Have a question about pandas:
I have two dataframes:
df1 = pd.DataFrame({'user_id': ['12', '22', '33', '44'],
'time': ['t1', 't2', 't3', 't4'],
'data': [{'av': '8.0', 'si': 3, 'am' : 2}, {'av': '8.0', 'si': 44}, {'av': '8.0', 'si': 1}, {'av': '8.0', 'si': 22}]})
df2 = pd.DataFrame({'user_id': ['11', '22', '33', '44'],
'time': ['t1', 't2', 't3', 't4'],
'data': [{'cv': 'ff', 'si': 3}, {'cv': 'ff', 'si': 44}, {'cv': 'fa', 'si': 2}, {'cv': 'ff', 'si': 21}]})
And I need to filter df1 to reject rows contains values of 'user_id' and ['data'].'si' the same as 'user_id' and ['data'].'si' from df2 rows.

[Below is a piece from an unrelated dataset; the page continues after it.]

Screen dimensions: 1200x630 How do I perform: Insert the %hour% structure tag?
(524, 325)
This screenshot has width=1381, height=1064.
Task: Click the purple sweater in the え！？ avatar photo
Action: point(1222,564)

If I'll do:
filter1 = df1['data'].str['si'].isin(df2['data'].str['si'])
filter2 = df1['user_id'].isin(df2['user_id'])
df3= df1[filter1 & filter2]
Result won't be valid, cause I need to reject exactly rows, where values satisfices both conditions: As example row 2 from df1
user_id time data
22 t2 'av': '8.0', 'si': 44
and from df2:
user_id time data
22 t2 'cv': 'ff', 'si': 44
Thanks a lot for any help!
CodePudding user response:
Having data normalized should ease this and every potential comparison much easier and cleaner.
Normalize Apply clean conditions:
df1 = pd.concat([df1.drop(columns=['data']), pd.json_normalize(df1.data)], axis=1)
df2 = pd.concat([df2.drop(columns=['data']), pd.json_normalize(df2.data)], axis=1)
Now dataframes look as follows:
df1:
user_id | time | av | si | am | |
---|---|---|---|---|---|
0 | 12 | t1 | 8 | 3 | 2 |
1 | 22 | t2 | 8 | 44 | nan |
2 | 33 | t3 | 8 | 1 | nan |
3 | 44 | t4 | 8 | 22 | nan |
df2:
user_id | time | cv | si | |
---|---|---|---|---|
0 | 11 | t1 | ff | 3 |
1 | 22 | t2 | ff | 44 |
2 | 33 | t3 | fa | 2 |
3 | 44 | t4 | ff | 21 |
Now you can have them merge and use indicator as follows
df1_filtered = df1.merge(df2[['user_id', 'si']], how='outer', indicator=True)
df1_filtered = df1_filtered[df1_filtered._merge.eq('left_only')].drop(columns=['_merge'])
df1_filtered
user_id | time | av | si | am | |
---|---|---|---|---|---|
0 | 12 | t1 | 8 | 3 | 2 |
2 | 33 | t3 | 8 | 1 | nan |
3 | 44 | t4 | 8 | 22 | nan |
df2_filtered = df2.merge(df1[['user_id', 'si']], how='outer', indicator=True)
df2_filtered = df2_filtered[df2_filtered._merge.eq('left_only')].drop(columns=['_merge'])
print(df2_filtered.to_markdown())
user_id | time | cv | si | |
---|---|---|---|---|
0 | 11 | t1 | ff | 3 |
2 | 33 | t3 | fa | 2 |
3 | 44 | t4 | ff | 21 |